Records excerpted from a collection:
☆ ☆ ☆ ☆

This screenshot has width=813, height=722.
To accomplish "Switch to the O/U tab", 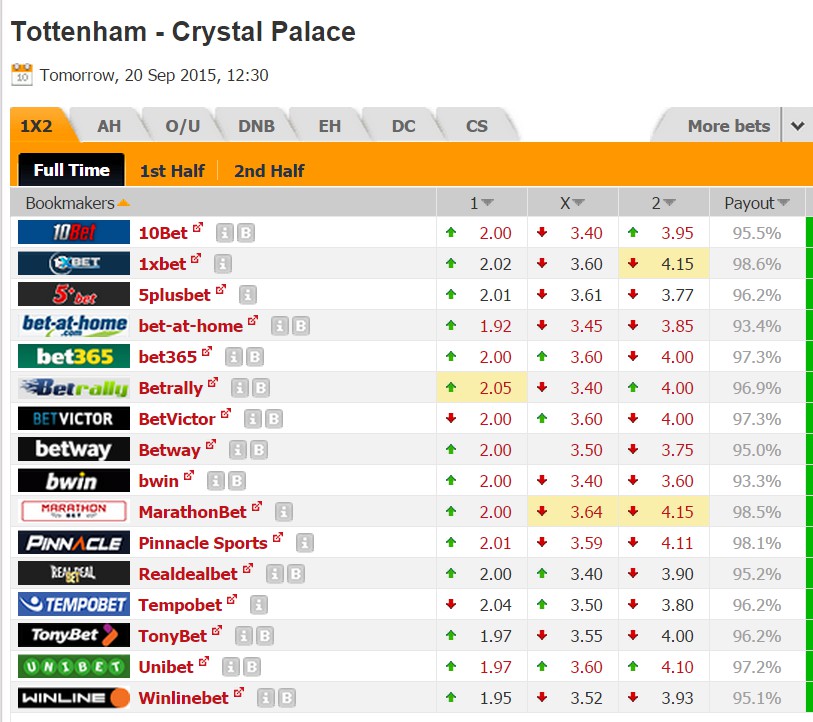I will pos(183,126).
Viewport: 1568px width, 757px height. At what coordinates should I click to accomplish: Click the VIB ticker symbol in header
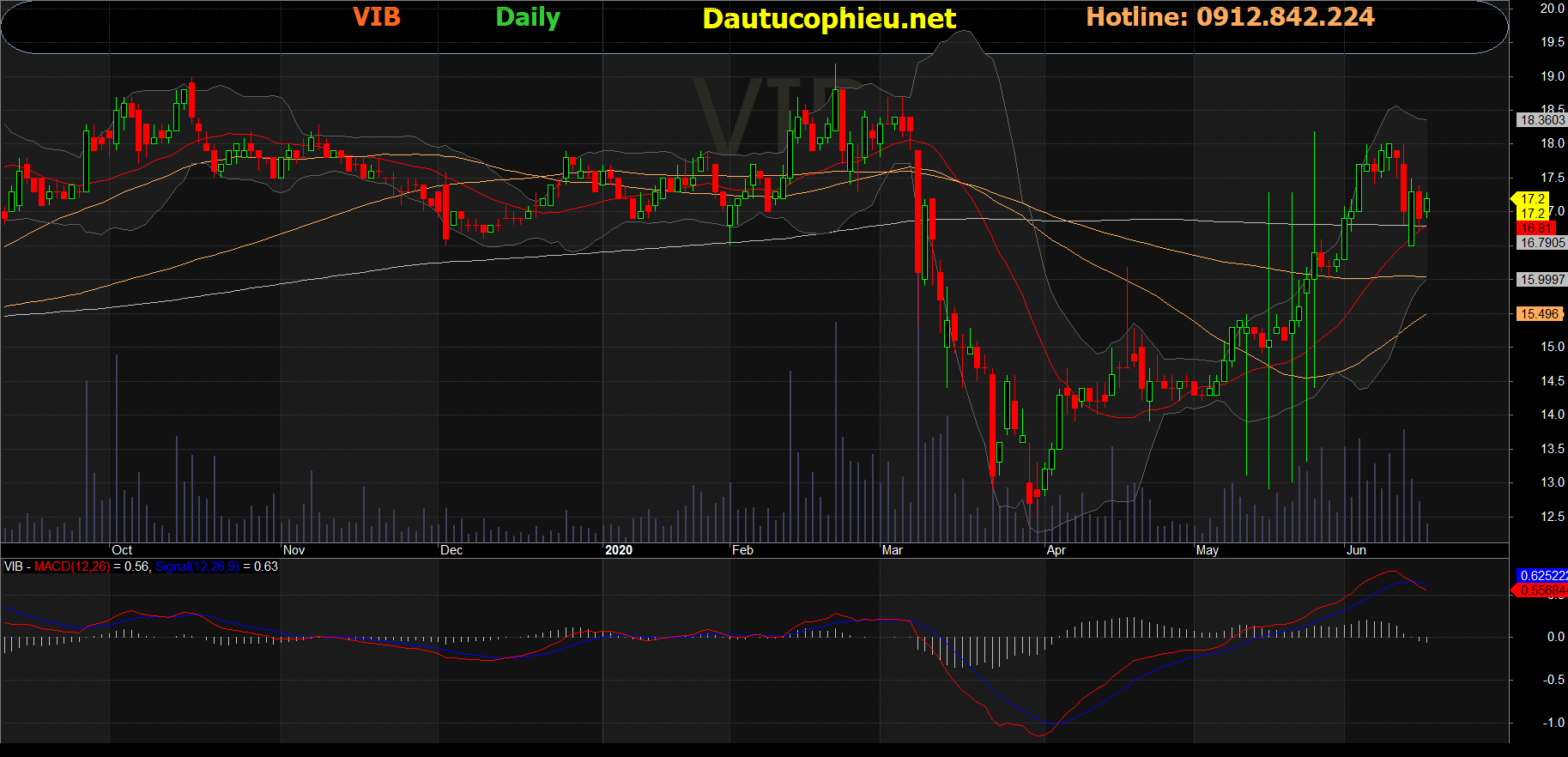[x=377, y=17]
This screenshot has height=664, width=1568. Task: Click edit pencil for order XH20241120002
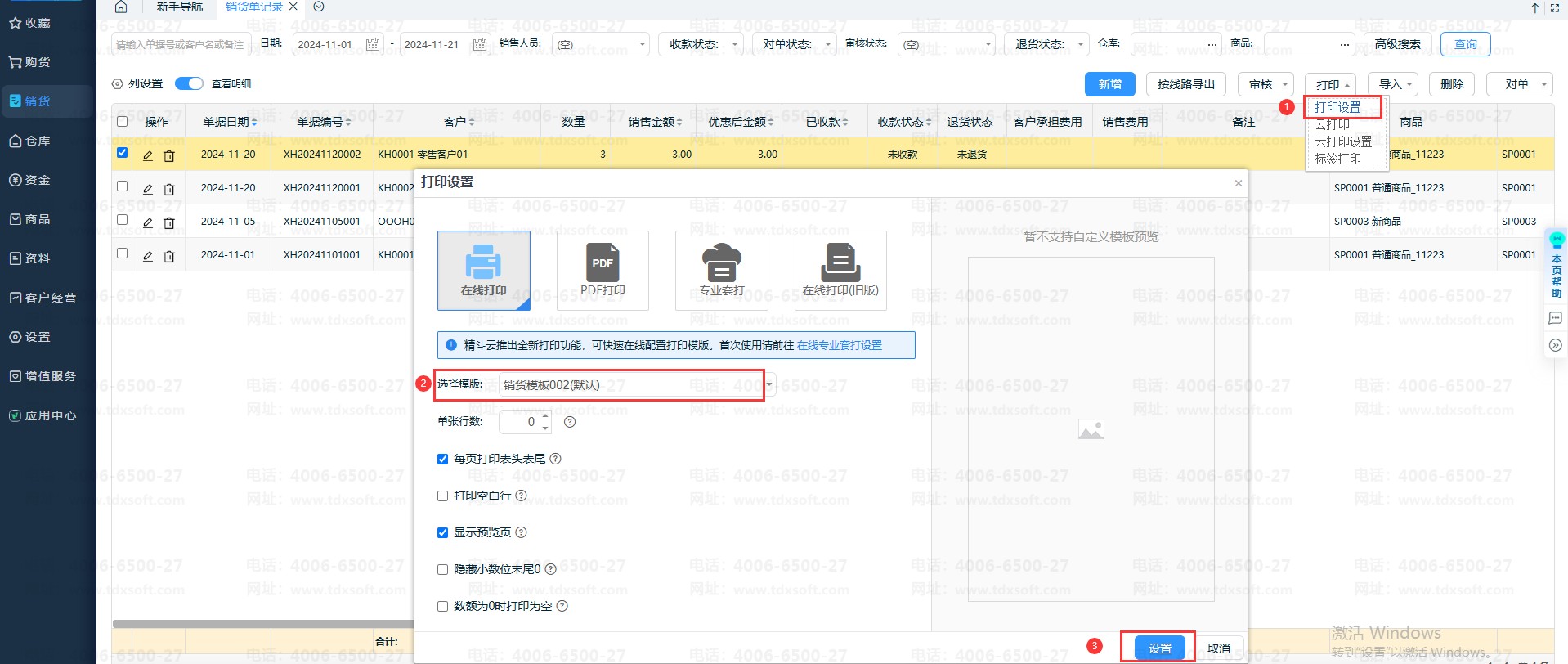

☆ ☆ ☆ ☆

**WHAT YOU NEED TO DO**
Each line from the one that contains "Viewport: 1568px width, 757px" through the end of the records should be restated exactly; include both end lines and leave any pictures out.

**RESULT OF THIS TASK**
Viewport: 1568px width, 757px height. At what coordinates should I click to accomplish: Click the VIB ticker symbol in header
[x=377, y=17]
This screenshot has height=664, width=1568. Task: Click edit pencil for order XH20241120002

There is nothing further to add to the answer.